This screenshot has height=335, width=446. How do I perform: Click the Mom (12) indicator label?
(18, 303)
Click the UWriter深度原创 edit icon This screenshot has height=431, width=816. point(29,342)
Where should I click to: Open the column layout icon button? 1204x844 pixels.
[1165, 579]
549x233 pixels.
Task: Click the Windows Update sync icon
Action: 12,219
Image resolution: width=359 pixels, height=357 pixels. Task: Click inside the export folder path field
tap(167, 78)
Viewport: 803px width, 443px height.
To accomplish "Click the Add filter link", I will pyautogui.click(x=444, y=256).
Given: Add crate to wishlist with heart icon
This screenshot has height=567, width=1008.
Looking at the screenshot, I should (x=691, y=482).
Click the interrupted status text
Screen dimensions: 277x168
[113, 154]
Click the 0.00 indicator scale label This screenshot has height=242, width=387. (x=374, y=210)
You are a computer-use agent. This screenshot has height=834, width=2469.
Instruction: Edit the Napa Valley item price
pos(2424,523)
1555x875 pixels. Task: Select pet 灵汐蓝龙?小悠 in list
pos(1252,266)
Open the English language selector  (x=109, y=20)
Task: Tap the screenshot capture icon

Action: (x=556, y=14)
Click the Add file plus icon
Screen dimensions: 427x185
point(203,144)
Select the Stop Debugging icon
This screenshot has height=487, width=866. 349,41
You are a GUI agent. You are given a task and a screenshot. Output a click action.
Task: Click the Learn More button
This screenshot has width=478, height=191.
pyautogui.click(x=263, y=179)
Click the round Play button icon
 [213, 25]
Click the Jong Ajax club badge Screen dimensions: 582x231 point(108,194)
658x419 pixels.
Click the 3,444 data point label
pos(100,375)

+ + +

▶ [What is being asked] Only the lines from the one containing "Click the Add file plus icon" through the end of the records above belong in the answer, each exactly as written.

▶ [Reply]
Click the Add file plus icon
Screen dimensions: 427x185
point(203,144)
Select the Stop Debugging icon
This screenshot has height=487, width=866. 349,41
You are a GUI agent. You are given a task and a screenshot. Output a click action.
Task: Click the Learn More button
This screenshot has width=478, height=191.
pyautogui.click(x=263, y=179)
Click the round Play button icon
 [213, 25]
Click the Jong Ajax club badge Screen dimensions: 582x231 point(108,194)
658x419 pixels.
Click the 3,444 data point label
pos(100,375)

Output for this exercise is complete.